According to a diplomat with knowledge of the talks, Saudi Arabia discussed the need for third parties to talk to both Ukraine and Russia about the displaced children at a meeting of officials of selected G20 members in Copenhagen in June. Raised as part.
The diplomat said Western countries gave Riyadh its blessing to continue mediating on the children and other issues, including a grain deal, contamination fears at a Russian-owned nuclear power plant in southern Ukraine and a possible nuclear escalation.
Turkish President Recep Tayyip Erdoğan has tried to build on his role as peacemaker by brokering a grain deal and several prisoner swaps, as well as failed talks to end the war last year.

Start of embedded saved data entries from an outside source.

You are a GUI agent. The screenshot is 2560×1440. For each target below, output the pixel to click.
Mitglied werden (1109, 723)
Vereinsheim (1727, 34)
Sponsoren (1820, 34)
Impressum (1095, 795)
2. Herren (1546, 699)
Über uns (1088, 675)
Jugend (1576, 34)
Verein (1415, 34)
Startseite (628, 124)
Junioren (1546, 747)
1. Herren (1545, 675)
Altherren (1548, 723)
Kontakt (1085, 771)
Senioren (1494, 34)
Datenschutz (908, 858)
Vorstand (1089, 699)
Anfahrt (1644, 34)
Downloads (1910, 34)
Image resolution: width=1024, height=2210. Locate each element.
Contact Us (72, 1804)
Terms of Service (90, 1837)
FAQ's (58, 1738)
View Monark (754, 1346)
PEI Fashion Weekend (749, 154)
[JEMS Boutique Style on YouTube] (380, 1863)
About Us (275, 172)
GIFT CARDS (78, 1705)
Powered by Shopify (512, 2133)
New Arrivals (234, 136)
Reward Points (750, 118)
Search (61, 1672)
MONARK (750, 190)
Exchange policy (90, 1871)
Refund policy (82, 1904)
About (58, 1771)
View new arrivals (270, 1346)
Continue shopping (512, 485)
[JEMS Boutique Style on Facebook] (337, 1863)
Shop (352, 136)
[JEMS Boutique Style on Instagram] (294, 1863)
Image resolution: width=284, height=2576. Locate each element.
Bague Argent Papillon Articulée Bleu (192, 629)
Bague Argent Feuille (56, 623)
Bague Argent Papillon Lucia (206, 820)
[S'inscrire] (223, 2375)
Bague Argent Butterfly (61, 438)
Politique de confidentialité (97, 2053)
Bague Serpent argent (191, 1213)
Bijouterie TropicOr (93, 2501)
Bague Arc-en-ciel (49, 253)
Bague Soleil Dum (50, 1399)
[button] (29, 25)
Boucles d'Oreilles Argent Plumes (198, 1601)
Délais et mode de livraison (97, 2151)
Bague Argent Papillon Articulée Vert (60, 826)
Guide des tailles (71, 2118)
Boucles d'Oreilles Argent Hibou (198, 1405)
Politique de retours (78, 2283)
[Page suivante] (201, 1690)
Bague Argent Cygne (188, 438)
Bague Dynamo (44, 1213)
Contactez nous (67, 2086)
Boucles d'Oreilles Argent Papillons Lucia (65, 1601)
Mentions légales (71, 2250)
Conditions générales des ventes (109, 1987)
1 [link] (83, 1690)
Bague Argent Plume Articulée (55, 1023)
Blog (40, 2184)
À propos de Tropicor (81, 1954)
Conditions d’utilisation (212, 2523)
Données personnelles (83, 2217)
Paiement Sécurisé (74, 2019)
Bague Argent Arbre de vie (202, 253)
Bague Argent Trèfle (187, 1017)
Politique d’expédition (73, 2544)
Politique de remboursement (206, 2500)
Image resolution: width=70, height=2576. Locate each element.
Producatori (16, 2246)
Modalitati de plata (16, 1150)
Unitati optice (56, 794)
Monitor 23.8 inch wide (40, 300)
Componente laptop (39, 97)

Spokespeople for Putin, Zelensky, the Turkish government and Abramovich did not respond to requests for comment. The Saudi government did not immediately respond to a request for comment.
Ukraine alleges that Russia arranged the abduction of more than 20,000 children with the clear intention of erasing their Ukrainian identity. Yale’s Humanitarian Lab says at least 6,000 Ukrainian children have been taken to Russia, while Russia’s official figures still count less.
Neither side has kept a centralized record of how many Ukrainian children have been transferred to Russia, the people said, while giving a full count of the varying circumstances in which they were taken or where they were sent. , it has been difficult to decide.
“There is a situation when mom and dad are on Ukrainian territory. There is another place where mom and dad are not there, but there is an aunt in Voronezh (southern Russia), ”said a person with knowledge of the conversation. “The goal is to count all the children to figure out how many children there are and then find the best solution for each child.”
Russia has used children in Russian-speaking areas of eastern Ukraine as a propaganda tool to justify its invasion.
Some children brought to Russia are enrolled in “patriotic” classes where they sing the Russian national anthem, are taught that the Ukrainian nation never existed, and are told that Moscow is waging a war against “Nazism”.
Ukraine claims Russia is trying to erase the children’s Ukrainian identity, which Kiev calls a form of genocide. Herasimchuk said, “We are well aware that their actions were not chaotic, but they had a planned genocidal policy towards us.” “They are kidnapping children to replenish their dying nation.”
Another factor complicating the conversation is the different ways children arrive in Russia.
While some were forcibly taken away by Russian troops in the early weeks of the invasion and publicly paraded, others were brought there by pro-Russian relatives or sent to Russian summer camps when Ukraine took back their hometowns. So they were separated from their families.
Although Russia has said it will allow any children to be returned to Ukraine if a legal guardian can physically retrieve them, the parents themselves must do so as Kiev and Moscow refuse to be directly involved in the issue. Are.
Many Ukrainian parents lacked passports or money to travel, making the roundabout route into Russia via Poland and Belarus or the Baltic states even more challenging. Some 370 children – a small proportion of the total number who remain stranded in Russia according to Kiev – have returned to Ukraine after being displaced.
Mediators hope that both Ukraine and Russia can agree on the number of children their families will be able to retrieve.
“It is very sensitive, no one trusts anyone. They need an independent body which will have the data of all the children and will be accepted by both the countries,” said a person involved in the talks.